07/032ABY

I don't keep journals. A record of my innermost thoughts, of my hidden feelings – too dangerous. Something that could be used against me as a member of the Rebellion, as a member of the Imperial Senate, as a Princess of Alderaan.

But what choice do I have now, when there is no one – sentient or droid – to whom I can speak about my current state? When anyone to whom I might normally turn has their own interests, curiosity or agenda regarding any potential romantic relationships I may have, and will certainly have more than a little to say about the appropriateness of the romantic relationship I do? did? have. For the first time in my life, I find myself desperately needing to speak to someone, to find someone who understands the depth of the pain I am in. I realize I should feel guilt at allowing my pain to be this deep over one man when billions died on Alderaan, and I do, but still…he found a part of me that I wasn't aware existed.

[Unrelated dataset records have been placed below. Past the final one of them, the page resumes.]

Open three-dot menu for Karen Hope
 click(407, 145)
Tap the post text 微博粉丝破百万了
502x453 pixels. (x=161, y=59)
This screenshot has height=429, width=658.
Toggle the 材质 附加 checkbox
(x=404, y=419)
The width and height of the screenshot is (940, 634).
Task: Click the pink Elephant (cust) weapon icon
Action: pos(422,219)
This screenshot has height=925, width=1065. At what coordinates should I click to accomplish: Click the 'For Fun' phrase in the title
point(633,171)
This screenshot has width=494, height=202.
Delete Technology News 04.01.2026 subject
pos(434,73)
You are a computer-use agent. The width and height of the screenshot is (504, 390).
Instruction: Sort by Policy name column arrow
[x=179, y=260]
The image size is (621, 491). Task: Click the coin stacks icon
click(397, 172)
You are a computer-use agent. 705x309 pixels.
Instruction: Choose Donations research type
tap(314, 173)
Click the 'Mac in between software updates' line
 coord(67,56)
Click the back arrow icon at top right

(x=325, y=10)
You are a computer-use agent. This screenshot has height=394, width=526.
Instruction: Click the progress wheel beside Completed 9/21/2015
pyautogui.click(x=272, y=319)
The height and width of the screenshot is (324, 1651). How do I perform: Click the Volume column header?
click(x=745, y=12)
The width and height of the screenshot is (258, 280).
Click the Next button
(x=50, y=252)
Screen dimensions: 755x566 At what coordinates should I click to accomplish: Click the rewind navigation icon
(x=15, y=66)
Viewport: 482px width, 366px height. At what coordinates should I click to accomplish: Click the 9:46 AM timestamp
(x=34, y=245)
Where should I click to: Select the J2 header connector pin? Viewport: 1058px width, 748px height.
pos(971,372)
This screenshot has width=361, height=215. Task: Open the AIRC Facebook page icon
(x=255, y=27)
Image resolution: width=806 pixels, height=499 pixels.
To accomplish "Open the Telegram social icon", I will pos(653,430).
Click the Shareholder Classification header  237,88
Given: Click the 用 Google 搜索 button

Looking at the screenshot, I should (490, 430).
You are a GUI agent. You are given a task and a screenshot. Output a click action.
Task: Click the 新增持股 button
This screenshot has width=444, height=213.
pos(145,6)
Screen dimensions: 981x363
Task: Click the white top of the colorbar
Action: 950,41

I need my mother, but the Empire made that impossible.

I need Luke, but I worry that he has feelings for me which I never shared, and while he would feel obliged to listen, and to be compassionate, I don't wish to cause him any unnecessary pain.

I need Han…and he's gone.

So here I am in front of my datapad, trying to clear my mind of those two words that seem to have taken up residence in my brain and synced themselves to my heartbeat: he's gone…he's gone…he's gone…

Trying to avoid Luke, who doesn't deserve to be avoided, because although he will not speak about what happened in his duel with Vader on Bespin last week, it is clear to me that Vader destroyed him as effectively as he destroyed me.

Trying to wrap my head around what I will say to the Alliance High Command when I go before them to inform them that until Han is found, my loyalties – and my time – will be divided.

Trying to understand why I heard Luke when he called out to me through the Force.

Mostly, trying not to regret all the time I wasted pretending not to feel what I was feeling, and trying not to see in every waking moment and in every vivid nightmare the look in Han's eyes in those last moments before the carbonite…

I love him.

He's gone.

And I will move every heaven and all the hells of Corellia to bring him back.